“The Lord our God spoke to us at Chorev, saying,
‘You have stayed long enough at this mountain.’” (Deuteronomy 1: 6)
Parashat D’varim opens the fifth and final book of the Torah (also called D’varim and known in English as Deuteronomy). D’varim comprises five speeches by Moses who begins by reprising the desert experience (which is why the rabbis refer to Deuteronomy as Mishneh Torah, the repetition of the Torah). What makes the second telling interesting is how the stories differ from their earlier versions. For example, when Moses recounts the story of the spies, the Israelites ask for the reconnaissance mission (Deut. 1:22). Yet, back in Numbers, it seems God sets it in motion (Num. 13:1). Complicating matters, God seems to blame Moses in both versions (Num. 13:1; Deut. 1:37). Is Moses just shifting the blame?

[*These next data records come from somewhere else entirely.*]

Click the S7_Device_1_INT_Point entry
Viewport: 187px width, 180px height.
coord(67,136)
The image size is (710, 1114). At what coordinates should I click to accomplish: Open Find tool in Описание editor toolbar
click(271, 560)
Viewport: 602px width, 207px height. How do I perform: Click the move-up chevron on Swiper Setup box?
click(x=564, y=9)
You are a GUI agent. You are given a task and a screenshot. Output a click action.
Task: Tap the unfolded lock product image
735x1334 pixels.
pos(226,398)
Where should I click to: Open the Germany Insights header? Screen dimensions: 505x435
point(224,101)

Rashi (an acronym for Rabbi Shlomo Yitzchaki, the pre-eminent 11th century Jewish commentator) attempts to reconcile the two versions by stating the Israelites demonstrate a lack of faith by asking for spies (in Deuteronomy). Moses goes along, assuming when the people see his agreement, they’ll realize the spies are not necessary and drop the matter. But they don’t and God responds, sh’lach l’cha, send your spies (Num. 13:1) indicating dissatisfaction with Moses’ tactical leadership.
Rashi relies on the classic interpretive principle of ein mukdam um’uchar batorah (there is no early or late in the Torah, meaning sequential order is irrelevant) to harmonize the disparate texts. It is based on the notion the Torah is God’s perfect word (as opposed to a humanly-created document, which would permit discrepancies). How we search for meaning in the Torah depends on what the Torah means to us.